How To Be Bad is a road trip book (yay, road trips!) and is the story of three girls, who seemingly have very little in common, and yet decide to embark on a road trip to see one of their boyfriends who is away at university.
One of the things I really liked was that although the whole point of the road trip was to go and see Vicks’ boyfriend, romance didn’t overpower the plot. It was much more about the three girls, about their hopes and fears and aspirations and the way the three of them interacted with each other. The three girls all work at the Waffle House in Niceville, Florida (not a part of the world that you see a lot of books set in) and while they don’t initially have much in common (although Vicks and Jesse used to be friends, they’ve grown apart) their friendship grows and strengthens over the course of the novel.
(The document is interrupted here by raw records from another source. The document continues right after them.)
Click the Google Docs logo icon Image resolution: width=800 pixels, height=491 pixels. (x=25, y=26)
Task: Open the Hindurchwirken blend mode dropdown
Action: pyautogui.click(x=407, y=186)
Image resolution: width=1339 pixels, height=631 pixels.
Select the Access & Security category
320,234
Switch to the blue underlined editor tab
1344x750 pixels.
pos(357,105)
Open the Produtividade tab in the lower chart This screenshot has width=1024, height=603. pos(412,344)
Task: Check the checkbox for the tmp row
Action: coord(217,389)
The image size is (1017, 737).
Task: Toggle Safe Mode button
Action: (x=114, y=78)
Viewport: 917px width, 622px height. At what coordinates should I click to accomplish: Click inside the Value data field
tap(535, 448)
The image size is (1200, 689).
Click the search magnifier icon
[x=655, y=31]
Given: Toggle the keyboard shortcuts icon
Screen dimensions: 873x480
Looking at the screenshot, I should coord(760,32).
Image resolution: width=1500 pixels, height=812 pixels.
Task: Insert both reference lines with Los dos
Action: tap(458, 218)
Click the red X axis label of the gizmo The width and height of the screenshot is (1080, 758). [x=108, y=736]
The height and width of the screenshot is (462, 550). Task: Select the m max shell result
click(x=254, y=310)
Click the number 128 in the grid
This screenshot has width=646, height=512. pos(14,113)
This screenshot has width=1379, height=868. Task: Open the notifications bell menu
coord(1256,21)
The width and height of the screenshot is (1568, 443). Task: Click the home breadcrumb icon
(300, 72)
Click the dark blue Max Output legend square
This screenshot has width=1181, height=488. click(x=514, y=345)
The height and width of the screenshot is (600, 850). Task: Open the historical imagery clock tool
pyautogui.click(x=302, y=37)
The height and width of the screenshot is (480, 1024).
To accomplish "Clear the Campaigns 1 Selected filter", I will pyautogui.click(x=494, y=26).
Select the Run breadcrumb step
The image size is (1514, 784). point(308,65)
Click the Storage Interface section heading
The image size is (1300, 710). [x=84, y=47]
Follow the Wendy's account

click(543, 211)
The book was really well paced and kept me entertained throughout. Sometimes road trip books fall down a bit because there’s not enough going on in a car between two people to sustain a plot. Luckily, this wasn’t the case here. The girls encounter a hurricane, crash a house party and go to Disney, so there was plenty going on.
The three characters were so totally different and I think that’s another thing that made this novel really work for me. You could easily distinguish the three different voices of the authors in the characters they wrote. I especially liked Vicks, who was super cool and didn’t take crap from anybody. Mel was very sweet too, but I wasn’t as keen on Jesse. Wow, she really liked wearing her judgey-pants. There was not a single thing the other two girls did that she didn’t see fit to comment negatively on, in a *gasp* ‘What would God think??’ way. She was incredibly moralising, and while I think it’s fine for characters to have strong religious beliefs, I think it works better if, just as in real life, they’re not a dick about it.
I really liked other books by EE Lockhart and Sarah Mlyonowski, so I was really excited to read this one. I definitely delivered and while it didn’t have the bite or tension that some of their other books had, it was still definitely worth reading.